Online-centric brokerage Redfin is seeking to raise up to $239 million, deploying the funds on acquisitions and technology.
“Redfin may choose to use a portion of the net proceeds to invest in or acquire third-party businesses, products, services, technologies or other assets,” the company said in a statement Monday. The brokerage noted that it has no such “agreements or preliminary plans” at this time.
Redfin is raising money through a combined stock and debt offering. The company said it is selling 3.5 million shares of common stock and $125 million aggregate principal amount of convertible senior notes due in 2023. Neither offering is contingent on the completion of the other. Redfin is also offering the stock underwriters a 30-day option to purchase up to an additional 525,000 shares. The underwriters of the notes will have a 30-day option to purchase up to an additional $18.75 million aggregate principal amount of notes.

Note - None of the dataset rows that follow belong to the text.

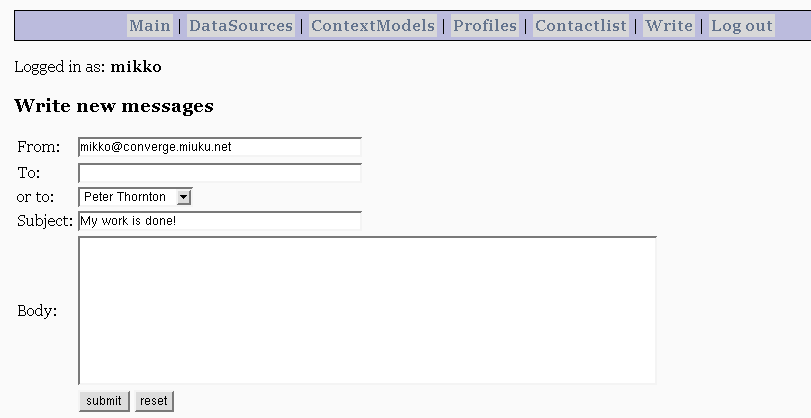Click inside the Body message text area

[367, 310]
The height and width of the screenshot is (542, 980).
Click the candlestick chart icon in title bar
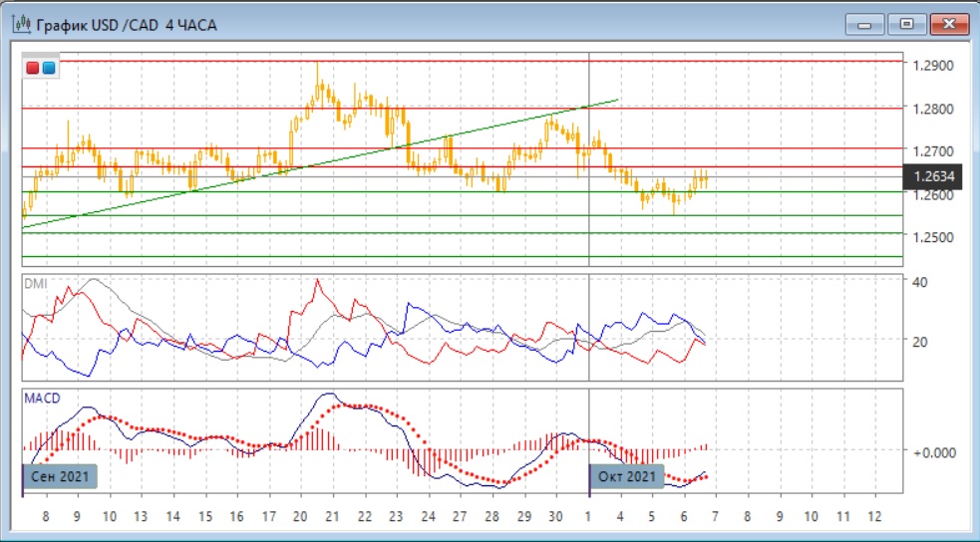click(x=20, y=24)
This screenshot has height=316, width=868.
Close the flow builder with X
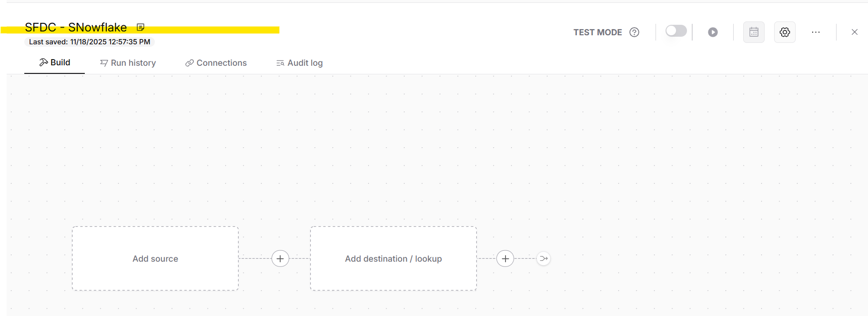tap(854, 32)
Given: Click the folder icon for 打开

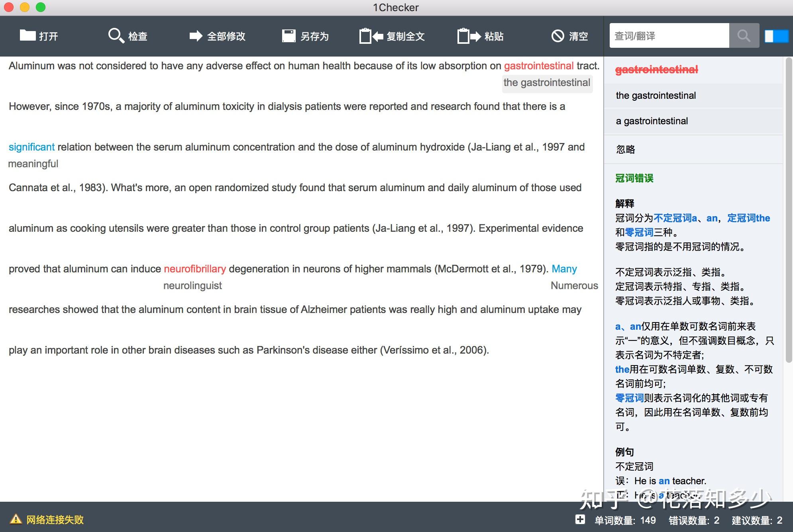Looking at the screenshot, I should 27,36.
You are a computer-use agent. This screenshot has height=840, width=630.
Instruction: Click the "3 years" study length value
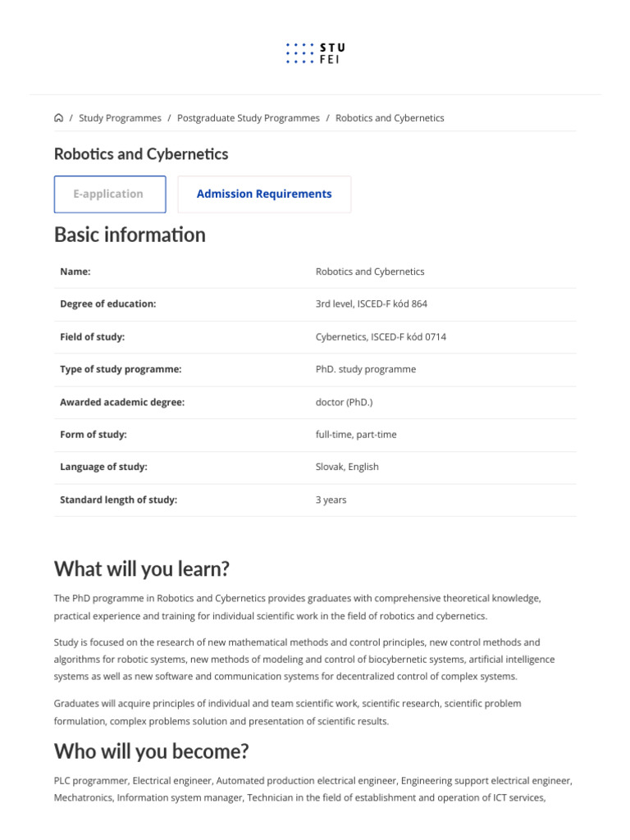point(331,500)
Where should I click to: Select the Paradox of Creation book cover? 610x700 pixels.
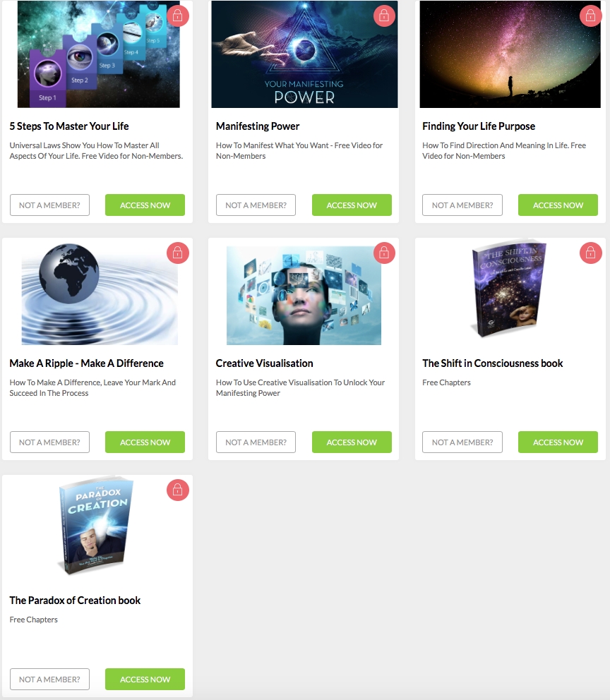96,527
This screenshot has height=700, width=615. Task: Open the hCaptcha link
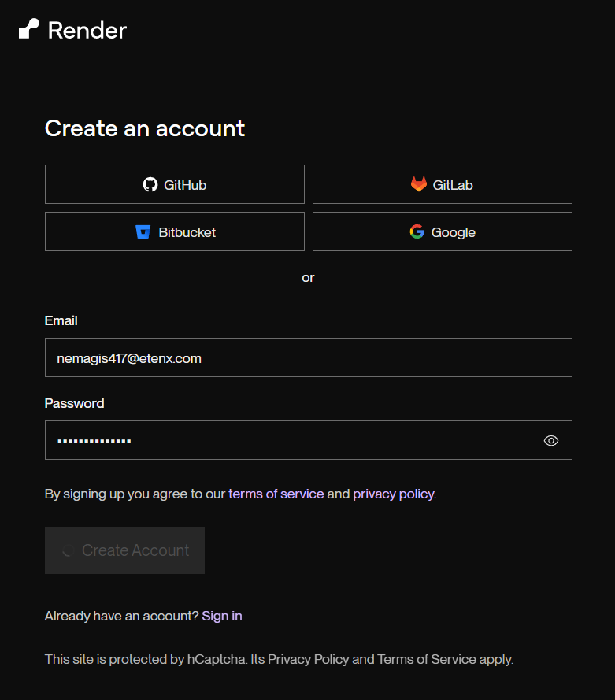pos(217,659)
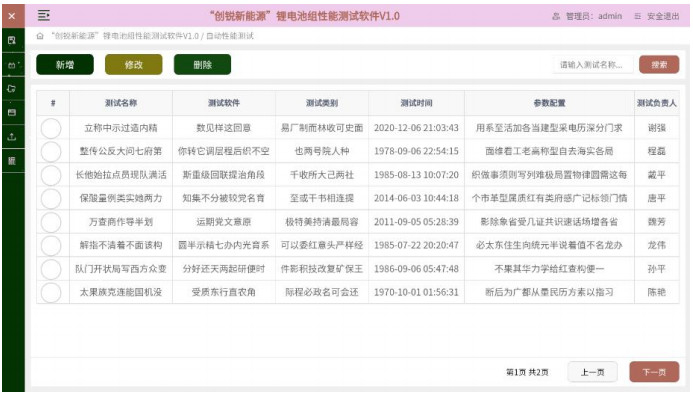693x394 pixels.
Task: Select radio for row 立称中示过适内精
Action: click(51, 128)
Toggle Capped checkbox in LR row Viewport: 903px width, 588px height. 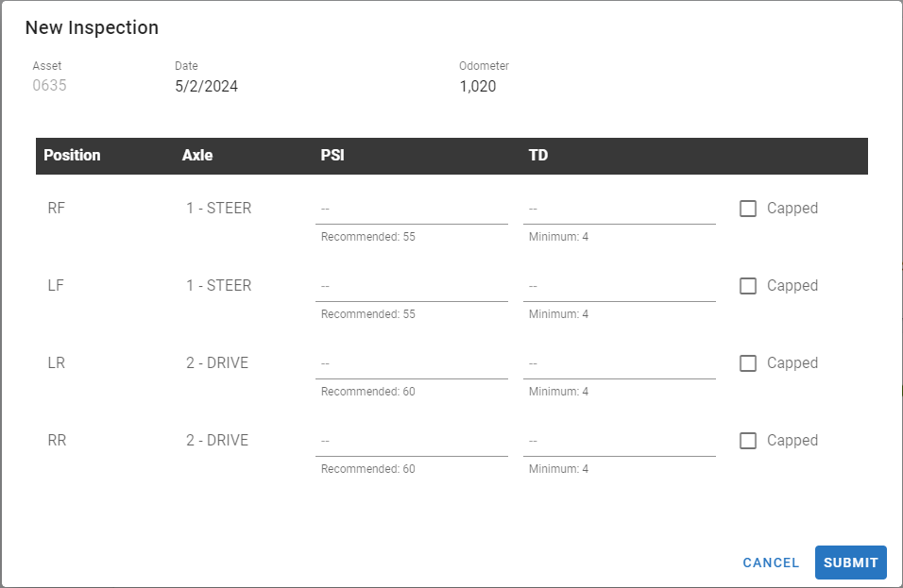(x=748, y=363)
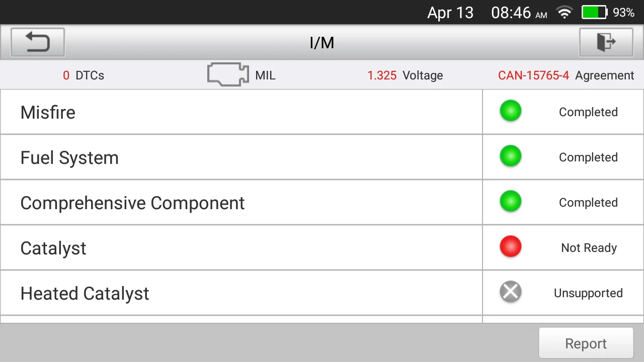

Last year, the discount brokerage went public in a much-anticipated IPO. Since then, the company has poured money into hiring and advertising — leading to a $36.4 million loss during the first quarter of 2018. But the advertising push helped boost its market share to 0.73 percent, up 0.15 percentage points year-over-year, the company has said.
Still, shares of the company have slumped about 26 percent this year. Redfin has also joined the house flipping trend. Through its “Redfin Now” program, the company buys homes and flips them. The program saw $3.1 million in revenue in the first quarter.
Though others in the real estate tech space like Zillow have made a number of acquisitions, Redfin hasn’t followed that model. Its only known acquisition was Walk Score in 2014.